His images have been shown in the exhibition "Springsteen: Troubadour of the Highway", which toured the US from 2002 to 2004, sponsored by the Frederick R. Weisman Art Museum in Minneapolis. Colleen Sheehy, curator of the production, is quoted as saying, "Frank Stefanko's photographs show a sublime convergence of singer and image at a critical point in Springsteen's career". The "Troubadour" show appeared at the Cranbrook Art Museum, The Experience Music Project, the Newark Museum of Art, and at Monmouth University.

Stefanko donated photos which will raise funds to benefit the Food Bank of North Jersey, for relief of Hurricane Sandy.

Some of Stefanko's Springsteen photographs, along with those taken by Danny Clinch, appeared at Philadelphia's National Constitution Center as part of the Rock and Roll Hall of Fame's exhibition "From Asbury Park to the Promised Land", in February through September 2012. Springsteen's 1960 Corvette, along with Stefanko's photo of Springsteen posing with that same Corvette, were at the entrance. Photos by Stefanko, Danny Clinch, Eric Meola (Born to Run), and Pam Springsteen are featured in the Grammy Museum's traveling show Bruce Springsteen, a Photographic Journey, which opened at the Woodie Guthrie Center, in Tulsa, Oklahoma, in April 2014. In 2015, the show toured other venues.

==Books==
Days of Hope and Dreams: an intimate Portrait of Bruce Springsteen is Stefanko's first book, published in 2003. The black and white images taken from 1978 to 1982. The book contains recollections and anecdotes of the friendship between the two men. In the book's introduction, Springsteen says: "The cover shot of 'Darkness' was taken in Frank's bedroom, and any exterior shots were taken either in Frank's yard or on the streets of Haddonfield [NJ]. The pictures were raw. Frank had a way of stripping away any celebrity refuse you may have picked up along the way, and finding the you in you....Frank always shot your internal life. He let your external imperfections show. His photos had a purity and poetry...."

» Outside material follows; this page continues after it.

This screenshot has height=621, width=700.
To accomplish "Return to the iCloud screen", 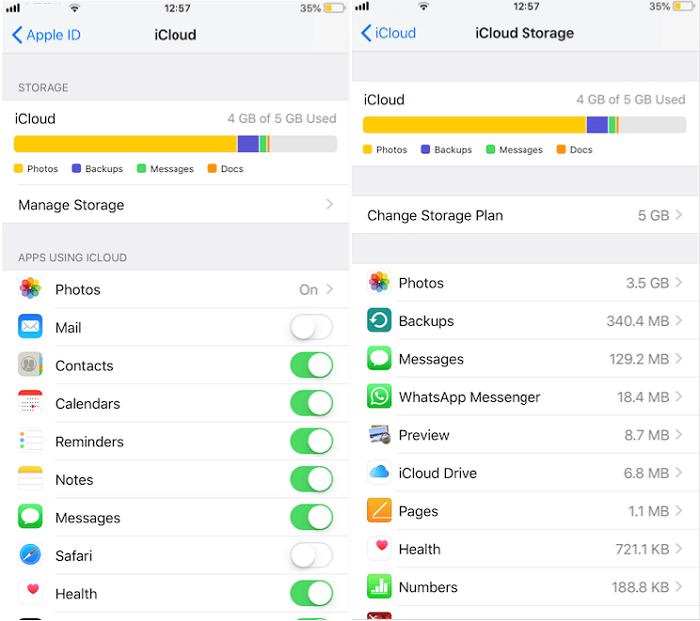I will point(388,33).
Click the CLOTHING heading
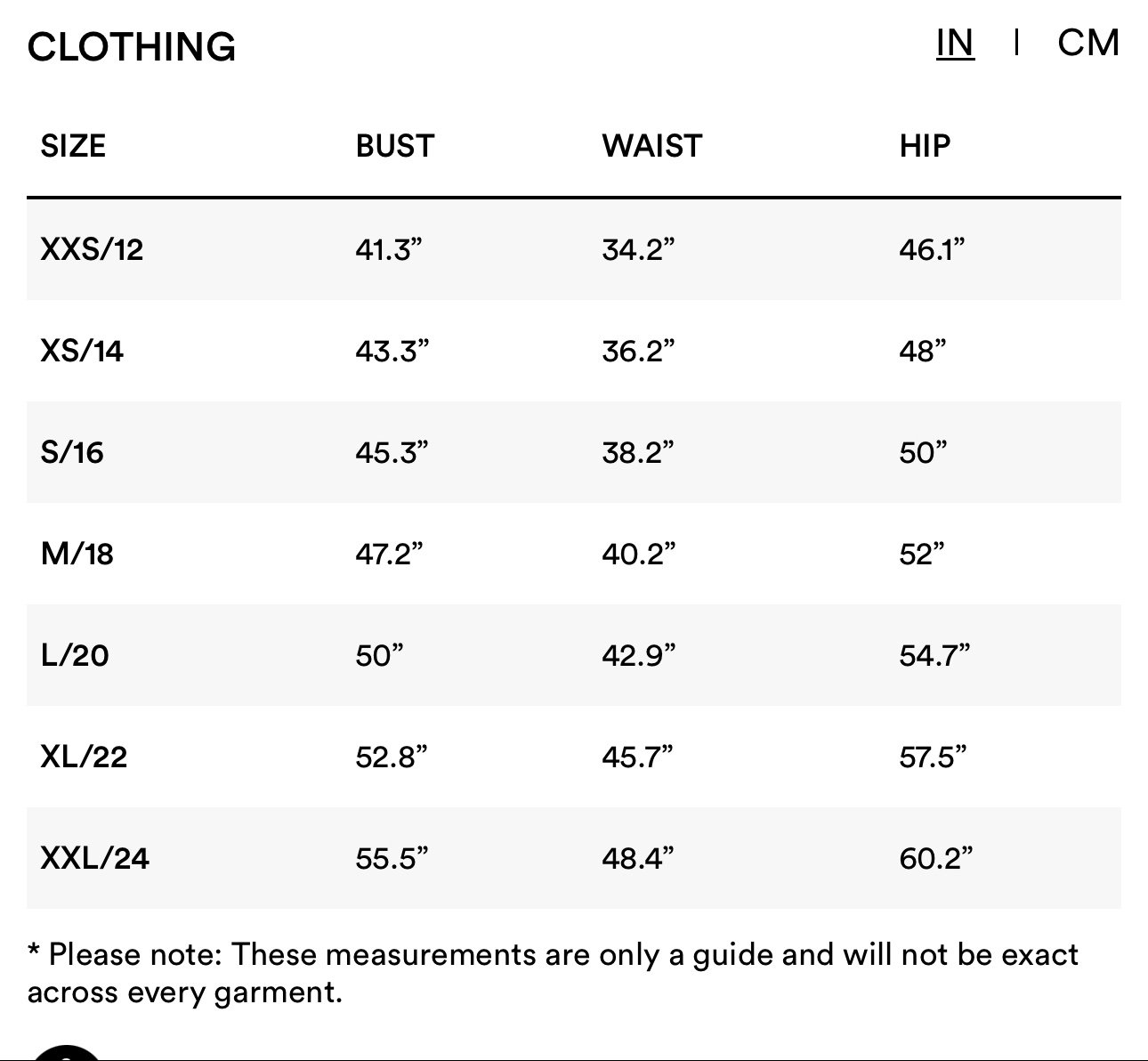 tap(132, 47)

Patti Smith-American Artist (2006) contains intimate photographs, along with Stefanko's first-hand accounts, capture the period of cultural change from the mid-1960s to the late 1970s, when a new genre of music was being born. The book chronicles young Smith's emergence as a writer, painter, singer-songwriter, performer, poet, mystic, and political activist.

Bruce Springsteen: Further Up the Road, published in November 2017 by Wall of Sound Editions is limited to 1978 copies.
It chronicles forty years of the collaboration between Springsteen and Stefanko.

==Publications==
- Days of Hope and Dreams: An Intimate Portrait of Bruce Springsteen. Watson-Guptill, 2003. Insight, 2003. Watson-Guptill, 2003. ISBN 0-8230-8387-X. Second Edition, 2011, Insight. ISBN 1-60887-031-6.
- Patti Smith-American Artist. Insight, 2006. ISBN 1-933784-06-7.
  - Second edition. Insight, 2017. ISBN 978-1-68383-015-3.
- Bruce Springsteen: Further Up the Road. Wall of Sound, 2017.